Finally a president has the courage to face climate change head-on. Obama is to be congratulated. For many, many years scientists’ data have been warning of a variety of canaries in coalmines, as it were, all the way from increasing extinction of species to carbon, air and water pollution, warnings of increasing storms, floods, wildfires and droughts, and acceleration of increased long-term temperature rise.
Obama outlined a “climate action” plan. He calls for new rules on carbon pollution, promotion of renewable energy sources and new energy-efficiency standards. He is directing agencies to brace for the effects of climate change which includes hotter temperatures and stronger storms. He will seek global agreements on climate change. (Most of his plan involves executive activity that does not require legislative action.)
Many will criticize him. I applaud him. The Izaak Walton League applauds him.
With an objective mindset, let’s give the issue a chance to be debated and implemented in the open at the national government level, no longer swept under the rug.
Where to foster an open mind?
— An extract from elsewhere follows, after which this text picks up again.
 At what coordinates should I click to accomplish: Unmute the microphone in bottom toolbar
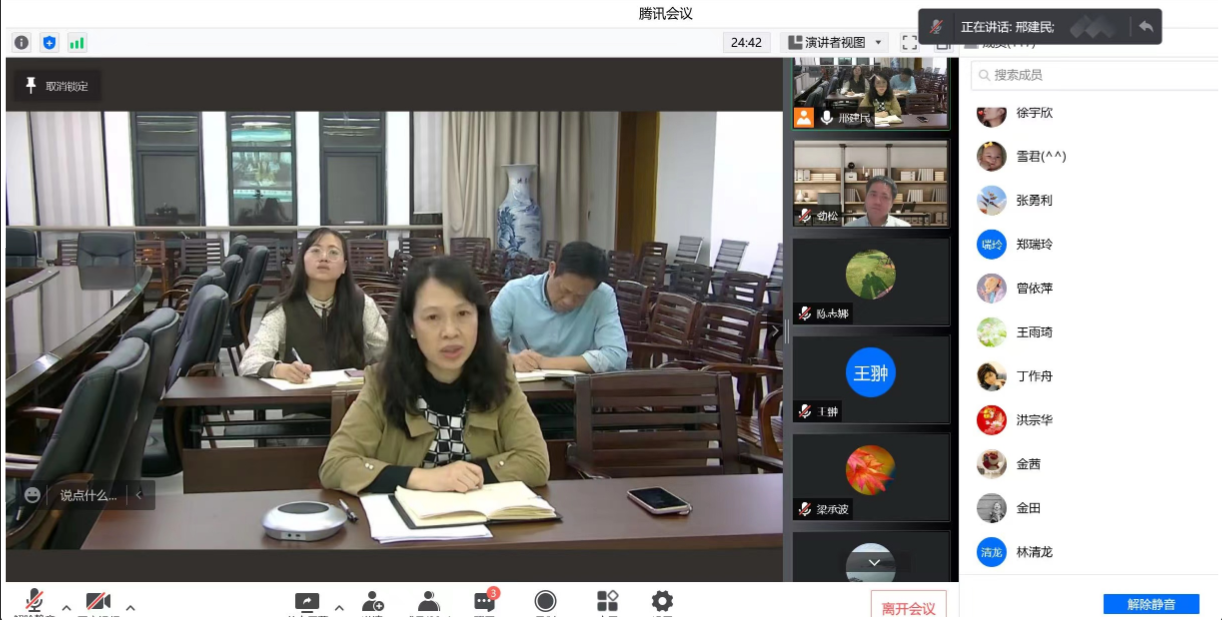(34, 601)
Allow science to tell its story. Public broadcasting offers several television programs under the heading of “Nature” and also “Nova.” They are skillfully scripted by specialist scientists and writers and, in easily viewable fashion, show us findings in worlds we probably will never see from the Antarctic, Sahara, Himalayas to “blue hole” caves in the seas of the Caribbean. Each of these explorations teach us why our earth behaves as it does. John Muir said it best, “When you pick up anything by itself, you find it hitched to everything in the universe.”
An independent organization, Union of Concerned Scientists, covers findings factually. Some magazines, National Geographic, for example, does the same. We don’t want biases; we want facts; then we’ll think and decide.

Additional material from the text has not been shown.